# Dalton's law of partial pressure

A mixture of helium and neon gases is collected over water at $28.0 \rm~^\circ C$ and $745\rm~ mmHg$. If the partial pressure of helium is $368\rm~ mmHg$, what is the partial pressure of neon? (Vapor pressure of water at $28\rm~^\circ C =28.3~mmHg$). Calculate the weight percentage of He and Ne in the original mixture.

The question is based on Dalton's law of partial pressure. I got the first part right.In the second part, since we have to deal only with the original mixture, total pressure should be $$745-28.7=716.7\rm~mm Hg$$ So we calculate the total moles in terms of "v" (total volume) and then moles of neon and helium in terms of "v" from which we calculate the weight of neon and helium and calculate the weight percentage. "v" will eventually cancel out and we get weight percentage of neon as 34.54 % and that of helium as 65.45 % but that is not the right answer.In the solution to this question, they took the total pressure while dealing with the second part as 748 mm hg only..but why would we do that.We are only talking about the original mixture. Where am I wrong?

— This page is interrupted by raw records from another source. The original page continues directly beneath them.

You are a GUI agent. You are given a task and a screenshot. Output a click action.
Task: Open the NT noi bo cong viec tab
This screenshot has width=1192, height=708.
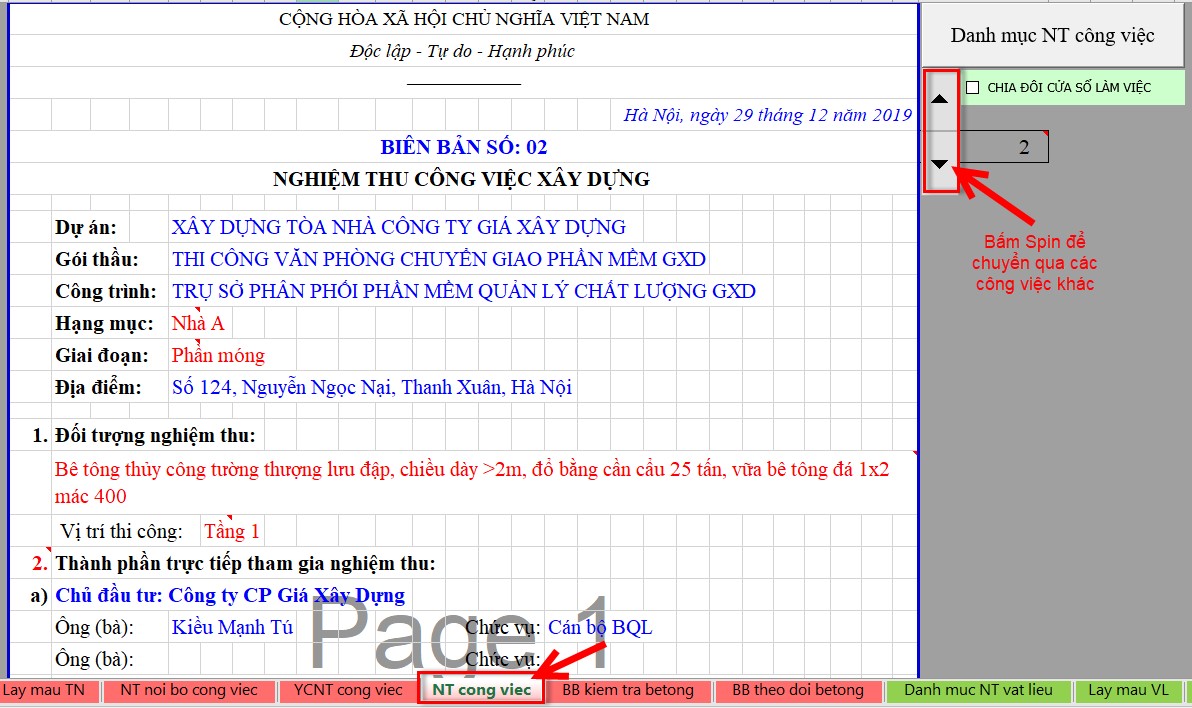click(189, 690)
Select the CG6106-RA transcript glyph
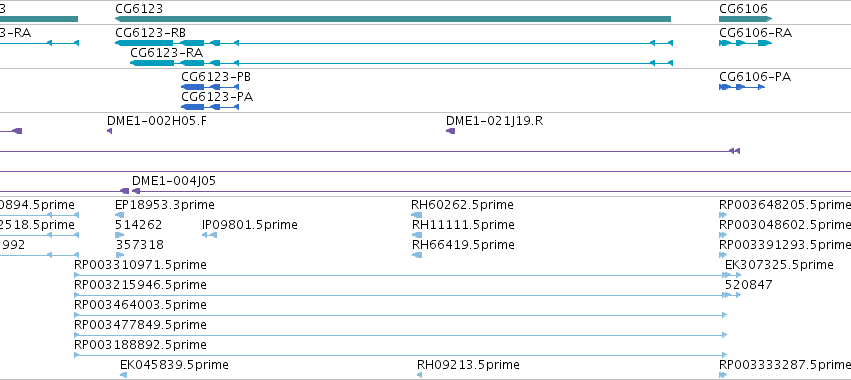This screenshot has height=380, width=851. click(x=745, y=43)
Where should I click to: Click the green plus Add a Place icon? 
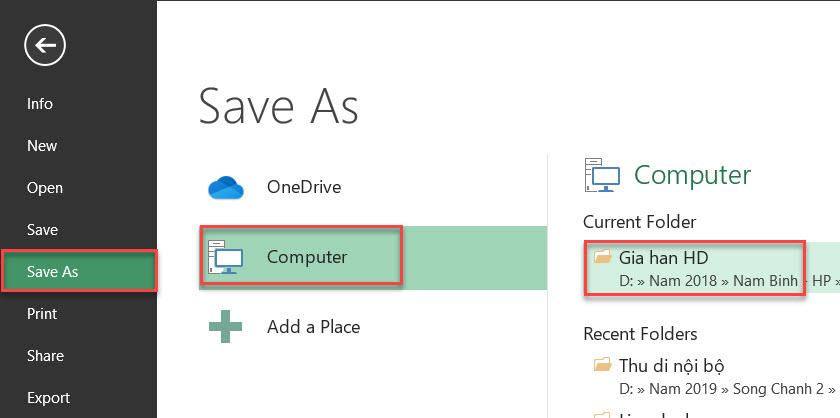coord(226,327)
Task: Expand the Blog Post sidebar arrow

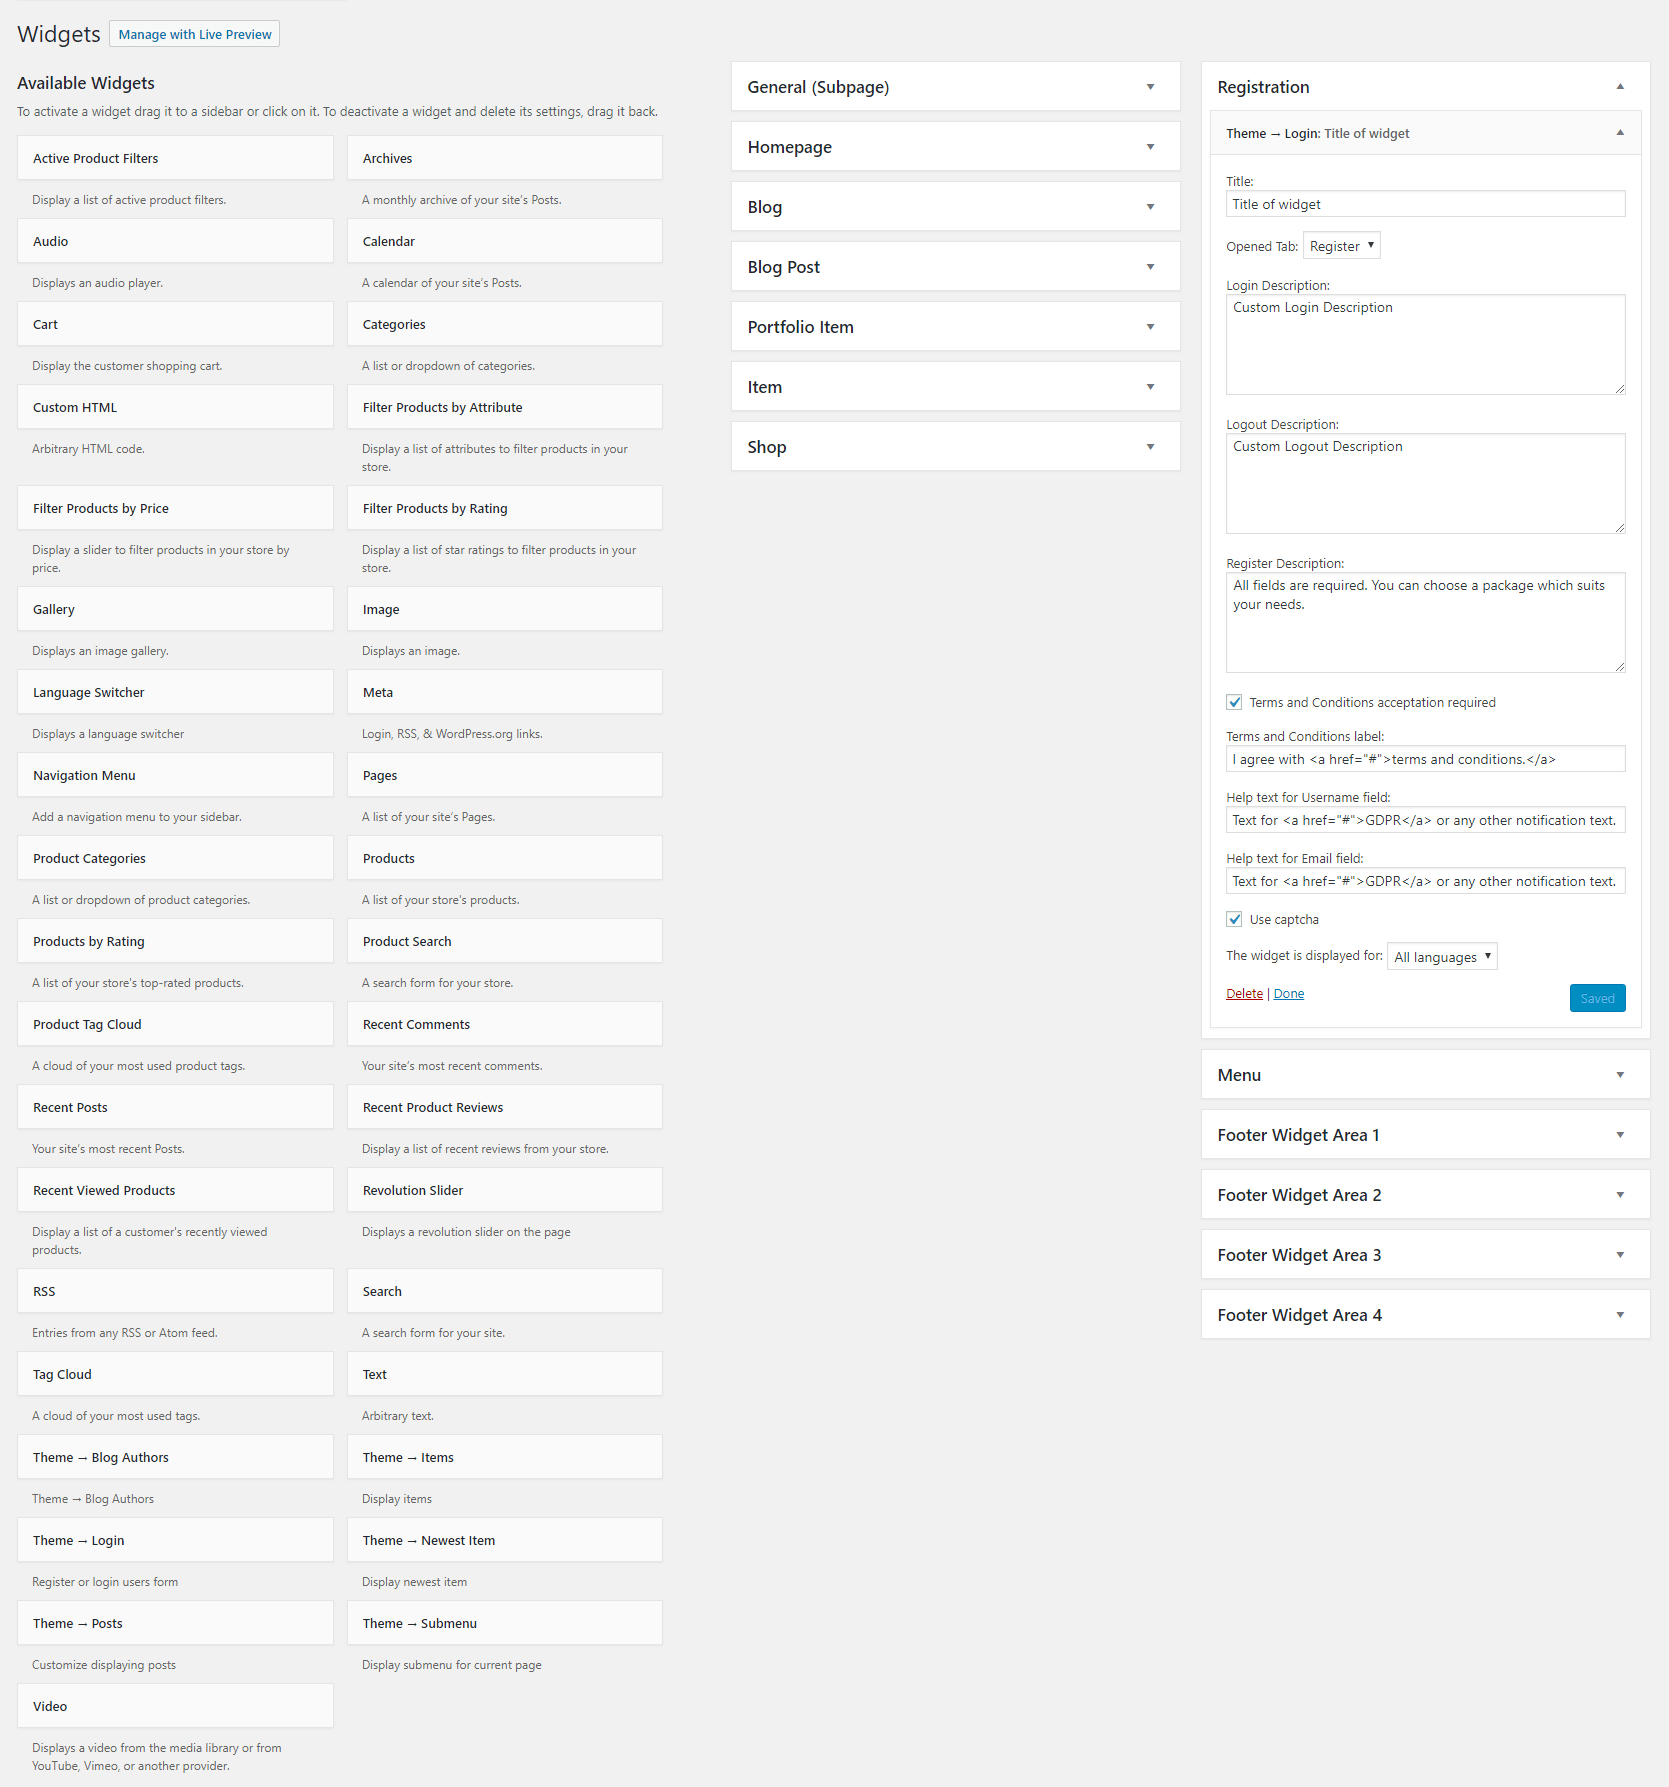Action: tap(1150, 267)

Answer in my textbook : Neon weight % = 82.58 %, helium weight% : 17.43%

• You need to provide more details. Also, the problem statement said Helium and Neon, and you mention hydrogen in your solution. What's that all about? – Chet Miller Feb 26 '16 at 11:51
• Sorry, I wrote hydrogen in place of neon. The question does not mention any other detail besides these, and I don't think we need any more details. Rest of the variables can be assumed as they will eventually cancel out. – user23923 Feb 26 '16 at 12:23
• OK. What do you get for the mole fractions of helium and neon in the original mixture (excluding the water)? – Chet Miller Feb 26 '16 at 12:58
• Weight % = 100*(weight of substance/ weight of SOLUTION),so whats your doubt? – Sujith Sizon Feb 26 '16 at 12:59
• @SujithSizon The question is not about simply applying the weight % formula. All I want to know is why should we take total pressure as 748 mm Hg when we are just concerned about the original mixture. The vapour pressure of water was just given to solve the first part, it should not have any relation with original mixture. – user23923 Feb 26 '16 at 16:29

First find the mole fraction of each gas in the original mixture using the formula, P(gas) = X * P(tot). For He:

$$X = \frac{368}{716} = 0.514$$

For Ne:

$$X = 1 - X(\ce{He}) = 0.486$$

Say you have 1 mol of mixture then you have 0.514 mol He and 0.486 mol Ne. Converting these to weights using periodic table:

$$\rm 0.514~mol~He = 2.06~g~He \\\ 0.486~mol~Ne = 9.81~g~Ne$$

The total mass of your mixture is the sum of these two masses, 11.9 g. Divide the individual masses by the total mass to get mass percent.

$$\rm\% w. He = 2.06/11.9 = 17.3 \%$$

Subtracting this from one for Ne (or you could apply the formula again):

$$\rm\% w. Ne = 1 - 17.3\% = 82.7\%$$

Note: I didn't carefully carry sig figs but you should!